*** Records for processing ***

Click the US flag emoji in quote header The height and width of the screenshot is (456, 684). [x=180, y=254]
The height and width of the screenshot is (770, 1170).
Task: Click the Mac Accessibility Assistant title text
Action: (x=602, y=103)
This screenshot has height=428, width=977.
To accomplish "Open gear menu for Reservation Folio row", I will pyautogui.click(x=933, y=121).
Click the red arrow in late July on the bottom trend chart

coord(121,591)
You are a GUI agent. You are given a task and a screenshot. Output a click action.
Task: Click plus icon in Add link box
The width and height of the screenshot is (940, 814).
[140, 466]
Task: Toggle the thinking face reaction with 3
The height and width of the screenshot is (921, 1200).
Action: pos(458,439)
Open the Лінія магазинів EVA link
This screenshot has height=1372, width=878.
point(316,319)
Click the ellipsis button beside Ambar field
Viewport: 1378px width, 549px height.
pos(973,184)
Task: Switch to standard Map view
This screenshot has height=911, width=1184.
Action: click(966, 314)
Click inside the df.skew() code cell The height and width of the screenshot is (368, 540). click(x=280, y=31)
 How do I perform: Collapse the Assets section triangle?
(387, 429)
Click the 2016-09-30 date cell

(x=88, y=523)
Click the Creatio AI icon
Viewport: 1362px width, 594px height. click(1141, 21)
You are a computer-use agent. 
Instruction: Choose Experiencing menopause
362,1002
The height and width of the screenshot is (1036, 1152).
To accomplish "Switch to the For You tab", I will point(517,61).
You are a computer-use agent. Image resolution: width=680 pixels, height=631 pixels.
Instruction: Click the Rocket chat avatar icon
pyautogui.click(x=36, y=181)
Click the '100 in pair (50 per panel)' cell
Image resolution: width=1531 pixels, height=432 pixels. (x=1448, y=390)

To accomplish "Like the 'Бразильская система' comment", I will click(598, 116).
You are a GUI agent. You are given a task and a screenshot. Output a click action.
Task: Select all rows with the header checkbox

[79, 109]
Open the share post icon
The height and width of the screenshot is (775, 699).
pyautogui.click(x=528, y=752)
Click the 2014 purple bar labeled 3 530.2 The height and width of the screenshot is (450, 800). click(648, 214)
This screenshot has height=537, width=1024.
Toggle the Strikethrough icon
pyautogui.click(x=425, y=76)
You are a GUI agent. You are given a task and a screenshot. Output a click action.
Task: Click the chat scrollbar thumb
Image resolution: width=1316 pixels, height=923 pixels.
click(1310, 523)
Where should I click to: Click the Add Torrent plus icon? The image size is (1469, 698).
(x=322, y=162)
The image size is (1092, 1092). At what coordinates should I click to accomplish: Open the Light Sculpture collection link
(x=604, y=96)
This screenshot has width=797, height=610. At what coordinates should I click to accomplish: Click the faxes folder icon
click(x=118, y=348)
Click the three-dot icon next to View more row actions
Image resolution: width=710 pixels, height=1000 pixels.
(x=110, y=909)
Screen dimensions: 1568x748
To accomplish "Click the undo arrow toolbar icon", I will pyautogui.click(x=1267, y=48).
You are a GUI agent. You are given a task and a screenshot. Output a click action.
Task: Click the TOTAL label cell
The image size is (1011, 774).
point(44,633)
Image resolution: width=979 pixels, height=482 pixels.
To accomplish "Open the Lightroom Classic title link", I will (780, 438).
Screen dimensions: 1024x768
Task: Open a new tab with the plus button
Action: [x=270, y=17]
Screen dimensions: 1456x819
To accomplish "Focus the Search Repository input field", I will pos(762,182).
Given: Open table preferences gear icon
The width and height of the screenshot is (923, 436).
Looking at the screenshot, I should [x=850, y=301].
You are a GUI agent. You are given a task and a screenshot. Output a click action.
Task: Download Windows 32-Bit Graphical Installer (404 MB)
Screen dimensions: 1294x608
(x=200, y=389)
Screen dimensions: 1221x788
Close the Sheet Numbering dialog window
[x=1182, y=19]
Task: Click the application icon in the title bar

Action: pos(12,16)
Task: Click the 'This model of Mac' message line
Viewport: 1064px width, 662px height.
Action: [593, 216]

*** End of Records for processing ***

* [Aim of the exercise]
Print out each line of the data exactly.

* [Response]
Click the US flag emoji in quote header The height and width of the screenshot is (456, 684). [x=180, y=254]
The height and width of the screenshot is (770, 1170).
Task: Click the Mac Accessibility Assistant title text
Action: (x=602, y=103)
This screenshot has height=428, width=977.
To accomplish "Open gear menu for Reservation Folio row", I will pyautogui.click(x=933, y=121).
Click the red arrow in late July on the bottom trend chart

coord(121,591)
You are a GUI agent. You are given a task and a screenshot. Output a click action.
Task: Click plus icon in Add link box
The width and height of the screenshot is (940, 814).
[140, 466]
Task: Toggle the thinking face reaction with 3
The height and width of the screenshot is (921, 1200).
Action: pos(458,439)
Open the Лінія магазинів EVA link
This screenshot has height=1372, width=878.
point(316,319)
Click the ellipsis button beside Ambar field
Viewport: 1378px width, 549px height.
pos(973,184)
Task: Switch to standard Map view
This screenshot has height=911, width=1184.
Action: click(966, 314)
Click inside the df.skew() code cell The height and width of the screenshot is (368, 540). click(x=280, y=31)
 How do I perform: Collapse the Assets section triangle?
(387, 429)
Click the 2016-09-30 date cell

(x=88, y=523)
Click the Creatio AI icon
Viewport: 1362px width, 594px height. click(1141, 21)
You are a computer-use agent. 
Instruction: Choose Experiencing menopause
362,1002
The height and width of the screenshot is (1036, 1152).
To accomplish "Switch to the For You tab", I will point(517,61).
You are a computer-use agent. Image resolution: width=680 pixels, height=631 pixels.
Instruction: Click the Rocket chat avatar icon
pyautogui.click(x=36, y=181)
Click the '100 in pair (50 per panel)' cell
Image resolution: width=1531 pixels, height=432 pixels. (x=1448, y=390)

To accomplish "Like the 'Бразильская система' comment", I will click(598, 116).
You are a GUI agent. You are given a task and a screenshot. Output a click action.
Task: Select all rows with the header checkbox

[79, 109]
Open the share post icon
The height and width of the screenshot is (775, 699).
pyautogui.click(x=528, y=752)
Click the 2014 purple bar labeled 3 530.2 The height and width of the screenshot is (450, 800). click(648, 214)
This screenshot has height=537, width=1024.
Toggle the Strikethrough icon
pyautogui.click(x=425, y=76)
You are a GUI agent. You are given a task and a screenshot. Output a click action.
Task: Click the chat scrollbar thumb
Image resolution: width=1316 pixels, height=923 pixels.
click(1310, 523)
Where should I click to: Click the Add Torrent plus icon? The image size is (1469, 698).
(x=322, y=162)
The image size is (1092, 1092). At what coordinates should I click to accomplish: Open the Light Sculpture collection link
(x=604, y=96)
This screenshot has width=797, height=610. At what coordinates should I click to accomplish: Click the faxes folder icon
click(x=118, y=348)
Click the three-dot icon next to View more row actions
Image resolution: width=710 pixels, height=1000 pixels.
(x=110, y=909)
Screen dimensions: 1568x748
To accomplish "Click the undo arrow toolbar icon", I will pyautogui.click(x=1267, y=48).
You are a GUI agent. You are given a task and a screenshot. Output a click action.
Task: Click the TOTAL label cell
The image size is (1011, 774).
point(44,633)
Image resolution: width=979 pixels, height=482 pixels.
To accomplish "Open the Lightroom Classic title link", I will (780, 438).
Screen dimensions: 1024x768
Task: Open a new tab with the plus button
Action: [x=270, y=17]
Screen dimensions: 1456x819
To accomplish "Focus the Search Repository input field", I will pos(762,182).
Given: Open table preferences gear icon
The width and height of the screenshot is (923, 436).
Looking at the screenshot, I should [x=850, y=301].
You are a GUI agent. You are given a task and a screenshot. Output a click action.
Task: Download Windows 32-Bit Graphical Installer (404 MB)
Screen dimensions: 1294x608
(x=200, y=389)
Screen dimensions: 1221x788
Close the Sheet Numbering dialog window
[x=1182, y=19]
Task: Click the application icon in the title bar

Action: pos(12,16)
Task: Click the 'This model of Mac' message line
Viewport: 1064px width, 662px height.
Action: [593, 216]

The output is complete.